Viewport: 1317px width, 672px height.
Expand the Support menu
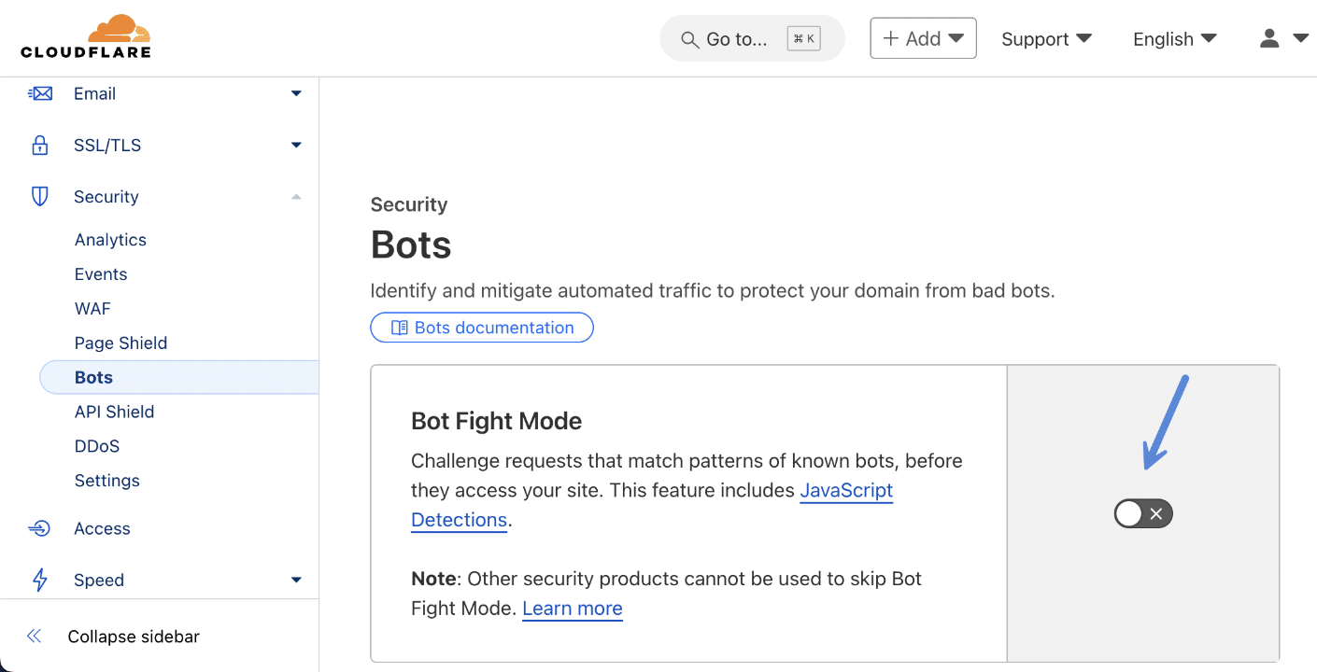pos(1046,39)
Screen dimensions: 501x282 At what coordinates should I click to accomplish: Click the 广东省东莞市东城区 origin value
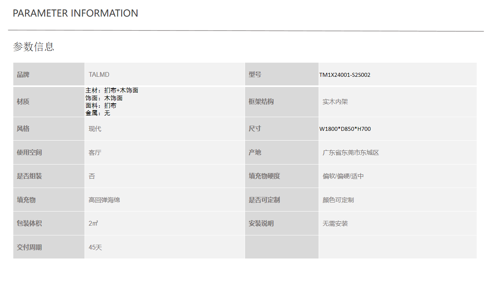click(351, 153)

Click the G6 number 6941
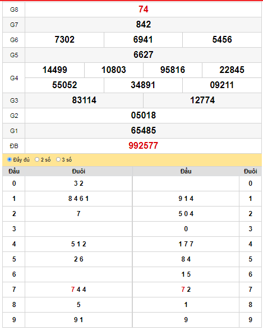tap(143, 39)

▸ Brief:
Rewrite the entries above with "Support" replaced by "Help", leaving everything else as it is. Omit the pictures from your version.

▸ Task response:
Viewport: 1317px width, 672px height.
Expand the Help menu
pos(1046,39)
Screen dimensions: 501x282 At what coordinates should I click to accomplish: Click the 广东省东莞市东城区 origin value
click(351, 153)

Click the G6 number 6941
tap(143, 39)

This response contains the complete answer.